* _WORK INSTRUCTIONS_: Please return the records below exactly as they stand.

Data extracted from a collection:

----

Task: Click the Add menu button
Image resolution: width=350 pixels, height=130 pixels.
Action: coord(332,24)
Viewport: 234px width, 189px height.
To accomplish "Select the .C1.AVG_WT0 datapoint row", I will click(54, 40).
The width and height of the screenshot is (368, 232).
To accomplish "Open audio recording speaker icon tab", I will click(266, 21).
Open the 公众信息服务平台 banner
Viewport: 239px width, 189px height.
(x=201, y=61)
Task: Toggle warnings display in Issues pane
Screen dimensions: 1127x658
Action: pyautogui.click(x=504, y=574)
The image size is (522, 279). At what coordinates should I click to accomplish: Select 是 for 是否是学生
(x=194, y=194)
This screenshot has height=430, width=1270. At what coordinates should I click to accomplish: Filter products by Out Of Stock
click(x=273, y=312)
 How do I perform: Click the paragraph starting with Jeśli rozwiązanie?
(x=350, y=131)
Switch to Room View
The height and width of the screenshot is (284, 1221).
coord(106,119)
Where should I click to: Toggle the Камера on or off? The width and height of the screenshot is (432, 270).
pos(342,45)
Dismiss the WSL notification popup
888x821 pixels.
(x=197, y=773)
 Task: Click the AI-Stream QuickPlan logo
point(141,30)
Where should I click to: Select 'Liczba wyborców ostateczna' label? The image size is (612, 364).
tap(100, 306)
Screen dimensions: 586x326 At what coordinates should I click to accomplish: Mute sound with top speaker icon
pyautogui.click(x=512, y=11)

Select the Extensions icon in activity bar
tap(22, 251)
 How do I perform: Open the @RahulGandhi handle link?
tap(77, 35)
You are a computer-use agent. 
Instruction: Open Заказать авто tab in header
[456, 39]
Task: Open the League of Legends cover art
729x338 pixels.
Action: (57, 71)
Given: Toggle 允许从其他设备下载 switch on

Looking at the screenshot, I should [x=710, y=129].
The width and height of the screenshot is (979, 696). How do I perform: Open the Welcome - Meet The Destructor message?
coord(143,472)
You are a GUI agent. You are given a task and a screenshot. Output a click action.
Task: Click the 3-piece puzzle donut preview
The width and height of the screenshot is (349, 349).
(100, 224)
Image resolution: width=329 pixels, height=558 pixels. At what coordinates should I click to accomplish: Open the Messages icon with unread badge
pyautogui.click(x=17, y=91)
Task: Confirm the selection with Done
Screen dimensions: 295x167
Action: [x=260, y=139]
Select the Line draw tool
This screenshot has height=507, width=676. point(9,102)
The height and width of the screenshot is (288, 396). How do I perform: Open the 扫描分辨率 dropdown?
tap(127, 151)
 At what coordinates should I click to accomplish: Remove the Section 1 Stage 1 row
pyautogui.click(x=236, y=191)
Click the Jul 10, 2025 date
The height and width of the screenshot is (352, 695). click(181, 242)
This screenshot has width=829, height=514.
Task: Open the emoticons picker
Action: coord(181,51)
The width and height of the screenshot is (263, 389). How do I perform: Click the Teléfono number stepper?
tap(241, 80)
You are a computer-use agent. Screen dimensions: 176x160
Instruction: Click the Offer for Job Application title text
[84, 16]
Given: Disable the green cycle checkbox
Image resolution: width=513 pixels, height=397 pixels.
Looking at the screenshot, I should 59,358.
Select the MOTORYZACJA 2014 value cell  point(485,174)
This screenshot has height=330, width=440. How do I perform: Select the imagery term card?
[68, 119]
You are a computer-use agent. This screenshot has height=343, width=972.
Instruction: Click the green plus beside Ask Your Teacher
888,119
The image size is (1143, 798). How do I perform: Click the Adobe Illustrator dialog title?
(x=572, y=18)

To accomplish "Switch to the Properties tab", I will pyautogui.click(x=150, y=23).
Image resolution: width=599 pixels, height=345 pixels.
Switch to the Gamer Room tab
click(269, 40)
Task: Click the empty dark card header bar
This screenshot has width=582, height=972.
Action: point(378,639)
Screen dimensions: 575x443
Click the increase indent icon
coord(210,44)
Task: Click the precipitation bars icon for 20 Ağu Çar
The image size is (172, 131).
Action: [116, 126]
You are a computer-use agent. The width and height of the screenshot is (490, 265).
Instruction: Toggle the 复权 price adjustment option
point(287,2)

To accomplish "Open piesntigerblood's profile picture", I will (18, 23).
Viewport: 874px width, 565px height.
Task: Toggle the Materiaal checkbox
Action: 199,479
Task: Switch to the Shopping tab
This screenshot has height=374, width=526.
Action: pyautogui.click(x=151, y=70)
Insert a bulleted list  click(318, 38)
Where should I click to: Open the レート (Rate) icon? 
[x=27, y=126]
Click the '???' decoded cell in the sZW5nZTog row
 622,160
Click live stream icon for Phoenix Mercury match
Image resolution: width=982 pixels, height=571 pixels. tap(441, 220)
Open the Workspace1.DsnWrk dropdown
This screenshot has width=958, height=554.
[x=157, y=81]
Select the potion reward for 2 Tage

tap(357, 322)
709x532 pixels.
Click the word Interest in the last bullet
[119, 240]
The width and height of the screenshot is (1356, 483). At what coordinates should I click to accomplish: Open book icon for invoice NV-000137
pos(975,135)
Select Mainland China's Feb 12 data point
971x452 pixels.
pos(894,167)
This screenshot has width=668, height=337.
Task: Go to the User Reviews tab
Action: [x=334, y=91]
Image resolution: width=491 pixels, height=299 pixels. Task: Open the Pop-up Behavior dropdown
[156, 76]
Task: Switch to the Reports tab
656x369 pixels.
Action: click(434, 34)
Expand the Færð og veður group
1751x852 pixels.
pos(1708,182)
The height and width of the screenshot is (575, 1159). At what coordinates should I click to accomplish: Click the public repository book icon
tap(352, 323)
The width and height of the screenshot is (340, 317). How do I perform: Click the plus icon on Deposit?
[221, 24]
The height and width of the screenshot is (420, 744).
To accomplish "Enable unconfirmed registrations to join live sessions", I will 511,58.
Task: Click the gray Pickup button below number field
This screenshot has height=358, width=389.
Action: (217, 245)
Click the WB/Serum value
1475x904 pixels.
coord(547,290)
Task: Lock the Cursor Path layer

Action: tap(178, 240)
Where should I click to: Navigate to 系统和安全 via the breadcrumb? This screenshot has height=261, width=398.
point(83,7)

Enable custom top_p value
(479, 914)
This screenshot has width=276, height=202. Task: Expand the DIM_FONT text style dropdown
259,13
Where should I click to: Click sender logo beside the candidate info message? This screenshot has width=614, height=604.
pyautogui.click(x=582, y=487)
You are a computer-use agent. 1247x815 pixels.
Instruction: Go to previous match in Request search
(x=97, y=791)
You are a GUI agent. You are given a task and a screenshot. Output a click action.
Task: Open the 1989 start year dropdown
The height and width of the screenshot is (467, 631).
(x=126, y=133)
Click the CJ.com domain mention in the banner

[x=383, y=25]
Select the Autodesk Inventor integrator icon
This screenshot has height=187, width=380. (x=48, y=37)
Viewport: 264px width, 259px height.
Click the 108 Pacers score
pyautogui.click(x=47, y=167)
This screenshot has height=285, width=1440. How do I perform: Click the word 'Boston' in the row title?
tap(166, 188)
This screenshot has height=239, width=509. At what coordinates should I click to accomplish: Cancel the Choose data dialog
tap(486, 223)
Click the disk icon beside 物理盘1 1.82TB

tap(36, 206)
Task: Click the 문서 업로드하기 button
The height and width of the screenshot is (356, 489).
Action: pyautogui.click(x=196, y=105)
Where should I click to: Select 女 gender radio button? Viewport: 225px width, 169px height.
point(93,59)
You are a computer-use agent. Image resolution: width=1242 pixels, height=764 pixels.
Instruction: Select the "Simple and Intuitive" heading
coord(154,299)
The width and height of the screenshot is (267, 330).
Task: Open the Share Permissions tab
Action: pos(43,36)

----

* _RESPONSE AREA_:
Task: Click the Add menu button
Image resolution: width=350 pixels, height=130 pixels.
Action: coord(332,24)
Viewport: 234px width, 189px height.
To accomplish "Select the .C1.AVG_WT0 datapoint row", I will click(54, 40).
The width and height of the screenshot is (368, 232).
To accomplish "Open audio recording speaker icon tab", I will click(266, 21).
Open the 公众信息服务平台 banner
Viewport: 239px width, 189px height.
(x=201, y=61)
Task: Toggle warnings display in Issues pane
Screen dimensions: 1127x658
Action: pyautogui.click(x=504, y=574)
The image size is (522, 279). At what coordinates should I click to accomplish: Select 是 for 是否是学生
(x=194, y=194)
This screenshot has height=430, width=1270. At what coordinates should I click to accomplish: Filter products by Out Of Stock
click(x=273, y=312)
 How do I perform: Click the paragraph starting with Jeśli rozwiązanie?
(x=350, y=131)
Switch to Room View
The height and width of the screenshot is (284, 1221).
coord(106,119)
Where should I click to: Toggle the Камера on or off? The width and height of the screenshot is (432, 270).
pos(342,45)
Dismiss the WSL notification popup
888x821 pixels.
(x=197, y=773)
 Task: Click the AI-Stream QuickPlan logo
point(141,30)
Where should I click to: Select 'Liczba wyborców ostateczna' label? The image size is (612, 364).
tap(100, 306)
Screen dimensions: 586x326 At what coordinates should I click to accomplish: Mute sound with top speaker icon
pyautogui.click(x=512, y=11)

Select the Extensions icon in activity bar
tap(22, 251)
 How do I perform: Open the @RahulGandhi handle link?
tap(77, 35)
You are a computer-use agent. 
Instruction: Open Заказать авто tab in header
[456, 39]
Task: Open the League of Legends cover art
729x338 pixels.
Action: (57, 71)
Given: Toggle 允许从其他设备下载 switch on

Looking at the screenshot, I should [x=710, y=129].
The width and height of the screenshot is (979, 696). How do I perform: Open the Welcome - Meet The Destructor message?
coord(143,472)
You are a GUI agent. You are given a task and a screenshot. Output a click action.
Task: Click the 3-piece puzzle donut preview
The width and height of the screenshot is (349, 349).
(100, 224)
Image resolution: width=329 pixels, height=558 pixels. At what coordinates should I click to accomplish: Open the Messages icon with unread badge
pyautogui.click(x=17, y=91)
Task: Confirm the selection with Done
Screen dimensions: 295x167
Action: [x=260, y=139]
Select the Line draw tool
This screenshot has height=507, width=676. point(9,102)
The height and width of the screenshot is (288, 396). How do I perform: Open the 扫描分辨率 dropdown?
tap(127, 151)
 At what coordinates should I click to accomplish: Remove the Section 1 Stage 1 row
pyautogui.click(x=236, y=191)
Click the Jul 10, 2025 date
The height and width of the screenshot is (352, 695). click(181, 242)
This screenshot has width=829, height=514.
Task: Open the emoticons picker
Action: coord(181,51)
The width and height of the screenshot is (263, 389). How do I perform: Click the Teléfono number stepper?
tap(241, 80)
You are a computer-use agent. Screen dimensions: 176x160
Instruction: Click the Offer for Job Application title text
[84, 16]
Given: Disable the green cycle checkbox
Image resolution: width=513 pixels, height=397 pixels.
Looking at the screenshot, I should 59,358.
Select the MOTORYZACJA 2014 value cell  point(485,174)
This screenshot has height=330, width=440. How do I perform: Select the imagery term card?
[68, 119]
You are a computer-use agent. This screenshot has height=343, width=972.
Instruction: Click the green plus beside Ask Your Teacher
888,119
The image size is (1143, 798). How do I perform: Click the Adobe Illustrator dialog title?
(x=572, y=18)

To accomplish "Switch to the Properties tab", I will pyautogui.click(x=150, y=23).
Image resolution: width=599 pixels, height=345 pixels.
Switch to the Gamer Room tab
click(269, 40)
Task: Click the empty dark card header bar
This screenshot has width=582, height=972.
Action: point(378,639)
Screen dimensions: 575x443
Click the increase indent icon
coord(210,44)
Task: Click the precipitation bars icon for 20 Ağu Çar
The image size is (172, 131).
Action: [116, 126]
You are a computer-use agent. The width and height of the screenshot is (490, 265).
Instruction: Toggle the 复权 price adjustment option
point(287,2)

To accomplish "Open piesntigerblood's profile picture", I will (18, 23).
Viewport: 874px width, 565px height.
Task: Toggle the Materiaal checkbox
Action: 199,479
Task: Switch to the Shopping tab
This screenshot has height=374, width=526.
Action: pyautogui.click(x=151, y=70)
Insert a bulleted list  click(318, 38)
Where should I click to: Open the レート (Rate) icon? 
[x=27, y=126]
Click the '???' decoded cell in the sZW5nZTog row
 622,160
Click live stream icon for Phoenix Mercury match
Image resolution: width=982 pixels, height=571 pixels. tap(441, 220)
Open the Workspace1.DsnWrk dropdown
This screenshot has width=958, height=554.
[x=157, y=81]
Select the potion reward for 2 Tage

tap(357, 322)
709x532 pixels.
Click the word Interest in the last bullet
[119, 240]
The width and height of the screenshot is (1356, 483). At what coordinates should I click to accomplish: Open book icon for invoice NV-000137
pos(975,135)
Select Mainland China's Feb 12 data point
971x452 pixels.
pos(894,167)
This screenshot has width=668, height=337.
Task: Go to the User Reviews tab
Action: [x=334, y=91]
Image resolution: width=491 pixels, height=299 pixels. Task: Open the Pop-up Behavior dropdown
[156, 76]
Task: Switch to the Reports tab
656x369 pixels.
Action: click(434, 34)
Expand the Færð og veður group
1751x852 pixels.
pos(1708,182)
The height and width of the screenshot is (575, 1159). At what coordinates should I click to accomplish: Click the public repository book icon
tap(352, 323)
The width and height of the screenshot is (340, 317). How do I perform: Click the plus icon on Deposit?
[221, 24]
The height and width of the screenshot is (420, 744).
To accomplish "Enable unconfirmed registrations to join live sessions", I will 511,58.
Task: Click the gray Pickup button below number field
This screenshot has height=358, width=389.
Action: (217, 245)
Click the WB/Serum value
1475x904 pixels.
coord(547,290)
Task: Lock the Cursor Path layer

Action: tap(178, 240)
Where should I click to: Navigate to 系统和安全 via the breadcrumb? This screenshot has height=261, width=398.
point(83,7)

Enable custom top_p value
(479, 914)
This screenshot has width=276, height=202. Task: Expand the DIM_FONT text style dropdown
259,13
Where should I click to: Click sender logo beside the candidate info message? This screenshot has width=614, height=604.
pyautogui.click(x=582, y=487)
You are a computer-use agent. 1247x815 pixels.
Instruction: Go to previous match in Request search
(x=97, y=791)
You are a GUI agent. You are given a task and a screenshot. Output a click action.
Task: Open the 1989 start year dropdown
The height and width of the screenshot is (467, 631).
(x=126, y=133)
Click the CJ.com domain mention in the banner

[x=383, y=25]
Select the Autodesk Inventor integrator icon
This screenshot has height=187, width=380. (x=48, y=37)
Viewport: 264px width, 259px height.
Click the 108 Pacers score
pyautogui.click(x=47, y=167)
This screenshot has height=285, width=1440. How do I perform: Click the word 'Boston' in the row title?
tap(166, 188)
This screenshot has height=239, width=509. At what coordinates should I click to accomplish: Cancel the Choose data dialog
tap(486, 223)
Click the disk icon beside 物理盘1 1.82TB

tap(36, 206)
Task: Click the 문서 업로드하기 button
The height and width of the screenshot is (356, 489).
Action: pyautogui.click(x=196, y=105)
Where should I click to: Select 女 gender radio button? Viewport: 225px width, 169px height.
point(93,59)
You are a computer-use agent. Image resolution: width=1242 pixels, height=764 pixels.
Instruction: Select the "Simple and Intuitive" heading
coord(154,299)
The width and height of the screenshot is (267, 330).
Task: Open the Share Permissions tab
Action: pos(43,36)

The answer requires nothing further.